[Start of Dataset excerpts]
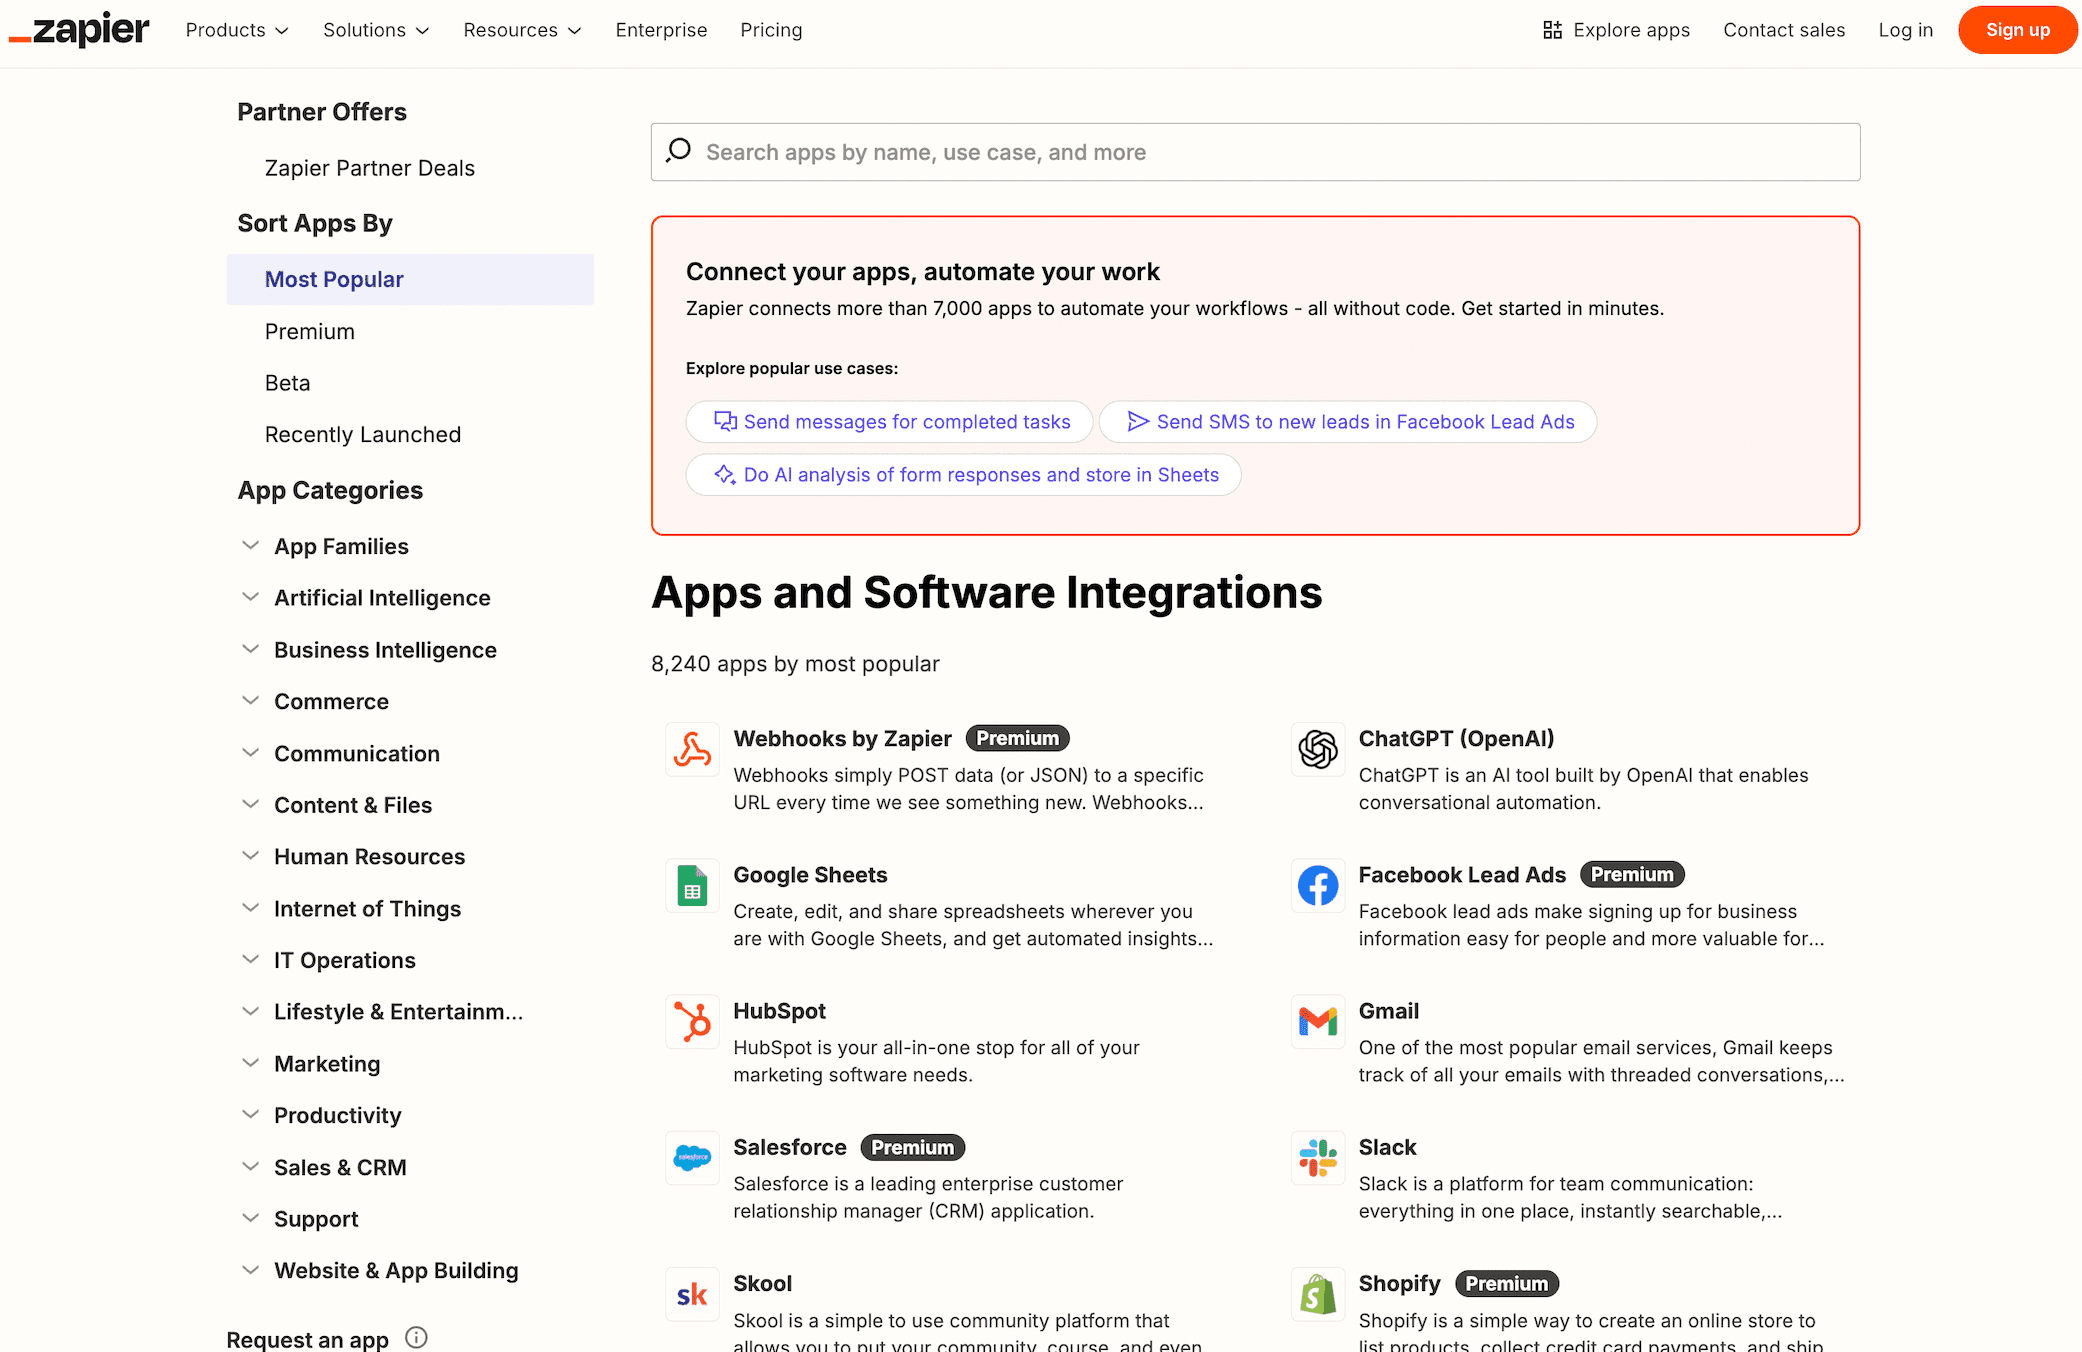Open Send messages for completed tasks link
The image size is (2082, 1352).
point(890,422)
[End of Dataset excerpts]
[Start of Dataset excerpts]
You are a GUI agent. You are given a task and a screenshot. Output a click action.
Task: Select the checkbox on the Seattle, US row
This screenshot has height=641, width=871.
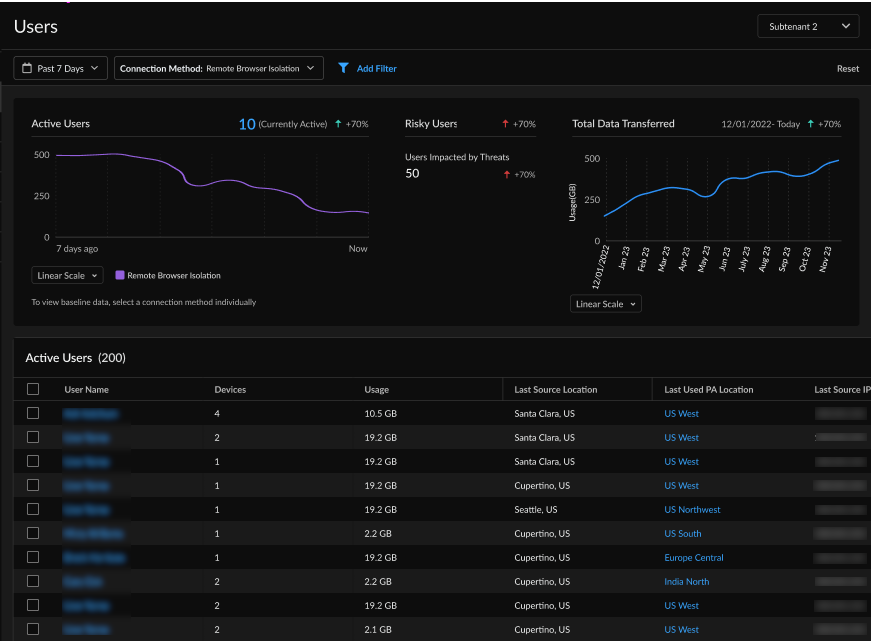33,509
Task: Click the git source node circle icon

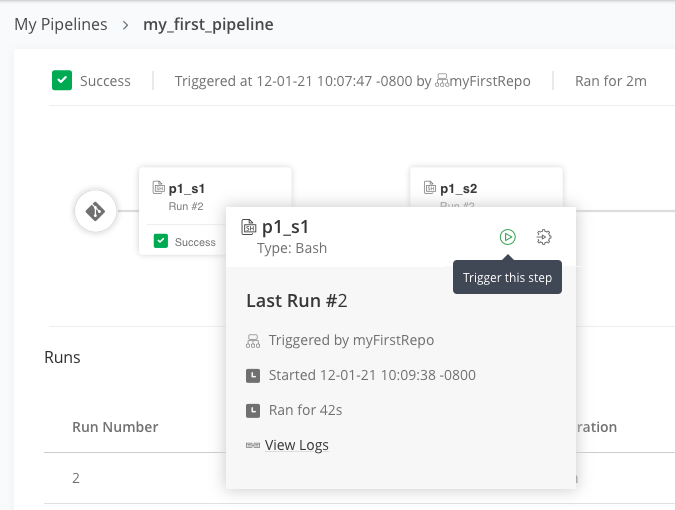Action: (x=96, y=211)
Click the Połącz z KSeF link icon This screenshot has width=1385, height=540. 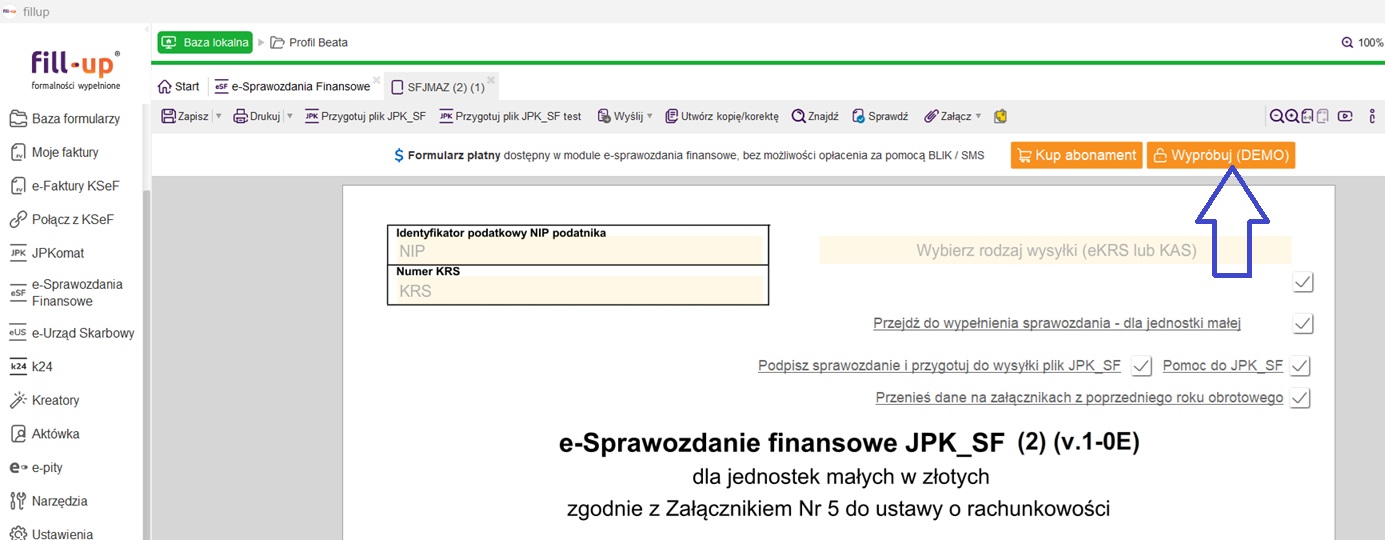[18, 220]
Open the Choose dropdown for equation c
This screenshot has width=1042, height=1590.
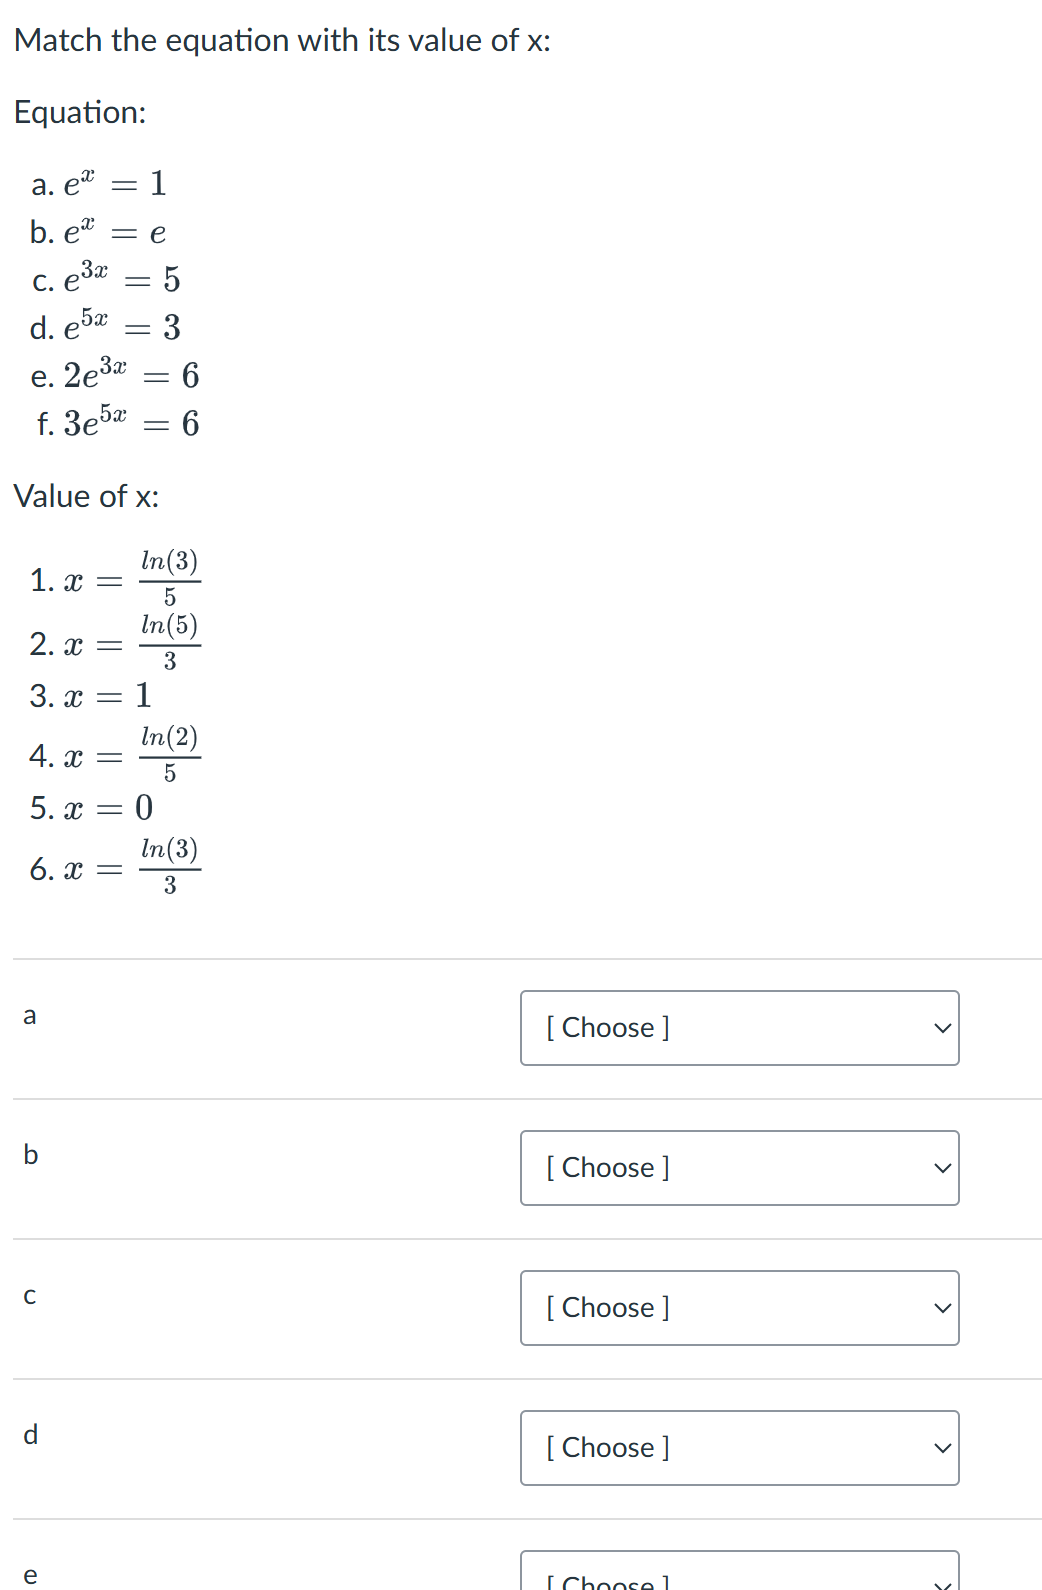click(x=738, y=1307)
[End of Dataset excerpts]
[Start of Dataset excerpts]
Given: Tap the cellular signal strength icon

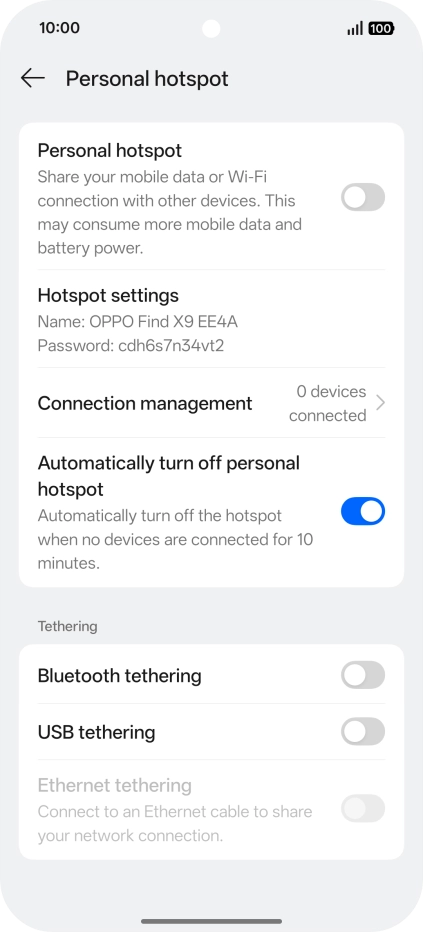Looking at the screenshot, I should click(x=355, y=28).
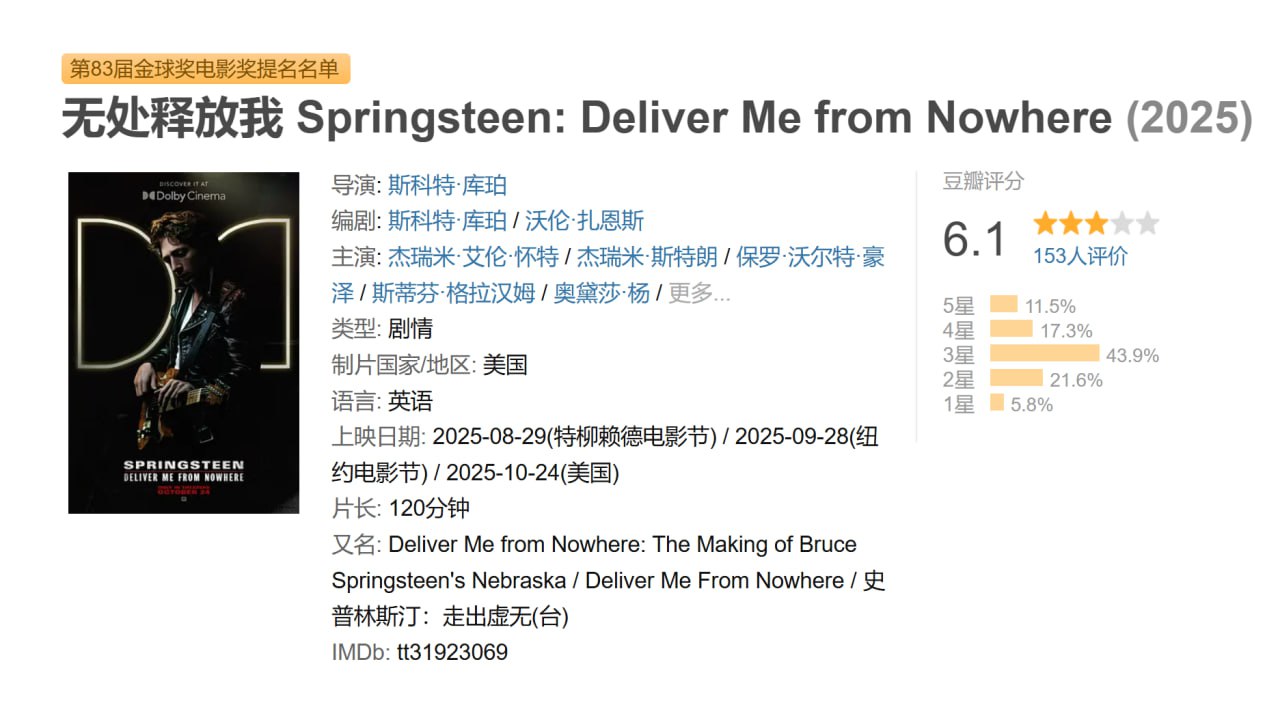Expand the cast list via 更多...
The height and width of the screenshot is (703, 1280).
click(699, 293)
[End of Dataset excerpts]
> [Set task]: Swap "completed" for "pending" in the records, covering everything from the line containing "Open Send messages for completed tasks link" down to the line containing "point(890,422)", and give those lines back otherwise unchanged. Leave the pictures out of your answer.

> [Worked answer]:
Open Send messages for pending tasks link
The image size is (2082, 1352).
point(890,422)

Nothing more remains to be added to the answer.